## begin DATASET ROWS
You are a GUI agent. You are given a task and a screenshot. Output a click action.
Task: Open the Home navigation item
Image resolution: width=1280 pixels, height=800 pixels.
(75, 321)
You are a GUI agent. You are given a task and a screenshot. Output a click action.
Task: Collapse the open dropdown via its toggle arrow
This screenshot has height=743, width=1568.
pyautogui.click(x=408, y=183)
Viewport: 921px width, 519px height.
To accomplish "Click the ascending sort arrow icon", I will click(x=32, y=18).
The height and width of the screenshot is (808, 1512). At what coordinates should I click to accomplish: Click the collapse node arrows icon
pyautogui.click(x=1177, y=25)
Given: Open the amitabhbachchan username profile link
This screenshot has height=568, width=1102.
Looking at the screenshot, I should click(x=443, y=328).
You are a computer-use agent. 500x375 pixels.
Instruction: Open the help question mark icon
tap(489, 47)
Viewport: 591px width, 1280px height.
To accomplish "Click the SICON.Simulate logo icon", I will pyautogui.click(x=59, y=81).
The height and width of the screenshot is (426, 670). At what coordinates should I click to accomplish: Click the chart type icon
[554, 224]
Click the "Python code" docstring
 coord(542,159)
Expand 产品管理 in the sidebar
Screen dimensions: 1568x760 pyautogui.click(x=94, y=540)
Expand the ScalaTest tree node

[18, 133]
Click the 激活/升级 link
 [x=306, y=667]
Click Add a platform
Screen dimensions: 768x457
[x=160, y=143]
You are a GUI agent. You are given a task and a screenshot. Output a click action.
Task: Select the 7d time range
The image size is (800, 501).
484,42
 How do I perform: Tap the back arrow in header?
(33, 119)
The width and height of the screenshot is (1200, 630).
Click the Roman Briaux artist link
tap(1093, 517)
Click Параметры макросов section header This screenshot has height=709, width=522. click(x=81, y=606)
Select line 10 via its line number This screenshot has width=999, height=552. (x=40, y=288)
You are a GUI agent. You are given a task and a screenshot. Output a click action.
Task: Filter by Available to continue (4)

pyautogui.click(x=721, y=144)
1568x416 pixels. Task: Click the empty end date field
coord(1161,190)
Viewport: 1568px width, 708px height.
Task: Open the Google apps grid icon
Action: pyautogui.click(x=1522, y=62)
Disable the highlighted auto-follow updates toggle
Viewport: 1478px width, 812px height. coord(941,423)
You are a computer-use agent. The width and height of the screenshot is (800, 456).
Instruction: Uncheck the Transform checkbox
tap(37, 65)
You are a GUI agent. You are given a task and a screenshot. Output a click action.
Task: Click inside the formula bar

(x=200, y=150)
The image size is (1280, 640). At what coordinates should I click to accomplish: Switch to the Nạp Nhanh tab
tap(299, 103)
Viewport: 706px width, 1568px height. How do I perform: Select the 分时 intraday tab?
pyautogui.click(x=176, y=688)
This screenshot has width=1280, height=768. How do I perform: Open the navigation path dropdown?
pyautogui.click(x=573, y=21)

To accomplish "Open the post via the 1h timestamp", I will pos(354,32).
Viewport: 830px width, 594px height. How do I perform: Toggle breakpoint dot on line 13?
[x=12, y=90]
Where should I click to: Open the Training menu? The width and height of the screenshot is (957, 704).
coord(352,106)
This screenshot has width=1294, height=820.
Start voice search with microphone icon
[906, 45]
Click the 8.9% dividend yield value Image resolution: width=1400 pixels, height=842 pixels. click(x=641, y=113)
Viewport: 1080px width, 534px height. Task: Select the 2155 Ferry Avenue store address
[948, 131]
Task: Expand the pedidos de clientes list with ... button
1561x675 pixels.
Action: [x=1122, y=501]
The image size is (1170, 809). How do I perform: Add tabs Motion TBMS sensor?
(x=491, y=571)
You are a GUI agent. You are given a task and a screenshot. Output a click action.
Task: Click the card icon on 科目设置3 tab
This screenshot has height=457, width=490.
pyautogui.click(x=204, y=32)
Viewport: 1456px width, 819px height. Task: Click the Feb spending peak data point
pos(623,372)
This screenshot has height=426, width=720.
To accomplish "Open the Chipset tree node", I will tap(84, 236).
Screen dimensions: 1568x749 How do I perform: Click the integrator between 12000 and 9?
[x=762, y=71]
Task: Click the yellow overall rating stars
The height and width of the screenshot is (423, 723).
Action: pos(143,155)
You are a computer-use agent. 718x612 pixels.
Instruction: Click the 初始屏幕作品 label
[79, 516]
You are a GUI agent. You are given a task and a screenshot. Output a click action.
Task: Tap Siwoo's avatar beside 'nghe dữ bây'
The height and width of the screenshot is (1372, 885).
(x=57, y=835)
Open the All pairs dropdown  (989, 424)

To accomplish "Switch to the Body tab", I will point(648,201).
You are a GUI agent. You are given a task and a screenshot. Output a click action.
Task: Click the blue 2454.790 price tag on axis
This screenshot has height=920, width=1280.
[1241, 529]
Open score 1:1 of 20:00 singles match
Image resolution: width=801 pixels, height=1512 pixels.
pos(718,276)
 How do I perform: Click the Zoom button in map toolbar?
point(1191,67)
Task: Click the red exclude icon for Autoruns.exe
## end DATASET ROWS
> _THE PROBLEM_
Rescale the rows between the lines holding "You are a computer-use agent. The" and "pyautogui.click(x=573, y=21)", inclusive: write those lines out again in full, requests included, with every coordinate in the answers multiplied by 1.75 and rounded to a whole number, halves up. Leave every number in the requests unchanged.

> _FULL OUTPUT_
You are a computer-use agent. The width and height of the screenshot is (800, 456).
Instruction: Uncheck the Transform checkbox
tap(65, 114)
You are a GUI agent. You are given a task and a screenshot. Output a click action.
Task: Click inside the formula bar

(x=350, y=263)
The image size is (1280, 640). At what coordinates should I click to accomplish: Switch to the Nạp Nhanh tab
tap(523, 180)
Viewport: 706px width, 1568px height. How do I perform: Select the 分时 intraday tab?
pyautogui.click(x=308, y=1204)
This screenshot has width=1280, height=768. How do I perform: Open the navigation path dropdown?
pyautogui.click(x=1003, y=37)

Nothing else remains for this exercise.